One of the personally worn video camera that is being tested by the Edmonton Police Service (EPS).
Credits: TOM BRAID/QMI AGENCY
Citizens expressed concerns over police maintaining control of the video tape and how it would be used. Others were troubled by the police's ability to turn on the cameras at flattering times and turn them off at their own discretion.
Now, Edmonton police will be putting the technology to the test with 20 body-mounted cameras to be worn and tested by officers throughout the next year.
Alberta's privacy commissioner said it was notified by police about the pilot project, but it's too soon to tell whether it will raise any privacy concerns.
Linda McKay, executive director of the Alberta Civil Liberties Research Centre, foresees the same concerns that were raised in Victoria.
"In the fairness of the public, the police officer should not be able to have full control of the video so they can turn it off when they want to or erase the tapes," said McKay. "It has to either run all the time or it doesn't run at all."
From July 1, 2009 to Oct. 30, 2009, the Victoria Police Department tested two kinds of recording equipment.

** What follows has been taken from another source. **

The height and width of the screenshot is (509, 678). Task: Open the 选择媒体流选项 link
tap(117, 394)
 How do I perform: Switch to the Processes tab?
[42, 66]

Officers assigned to either foot or bicycle patrols were responsible for testing the four sets of BMV equipment, sometimes referred to as head cameras. Video cameras were installed in three police cars and one police motorcycle.
According to a report by the police department on the study, once a recording was made it was downloaded to a server in a format that prevented it from being modified or deleted. Some of the recordings formed part of the evidence submitted to Crown counsel for charge approval. A total of 39 reports were submitted to the Crown during the testing period.

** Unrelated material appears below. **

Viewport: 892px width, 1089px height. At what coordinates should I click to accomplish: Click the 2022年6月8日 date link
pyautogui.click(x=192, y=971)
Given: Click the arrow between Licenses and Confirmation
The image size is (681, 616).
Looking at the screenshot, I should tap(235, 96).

The study found the use of BMV reduces officer complaints significantly, increases guilty pleas in court and documents the conduct of the police officer and the public in a manner that surpasses the quality of later court testimony based on officer note taking. The cost, however, played a significant factor in the decision to pass on the technology at this time.
Edmonton lawyer Tom Engel, chairman of the Criminal Trial Lawyer's Association policing committee, welcomes the technology with open arms.
He said the association has been lobbying city police for years to adopt the technology, along with video cameras in police cars like that ones used by the RCMP.
"It's going to save all sorts of costs and delays in the criminal justice system because prosecutors and defence lawyers and judges will have that independent record. It will probably result in more guilty pleas and more charges being withdrawn," said Engel, who doesn't see any problems with police turning the video off and on themselves as long as they have strict policies in place like the RCMP.
"If the officer chooses not to use it, that officer is going to have a problem."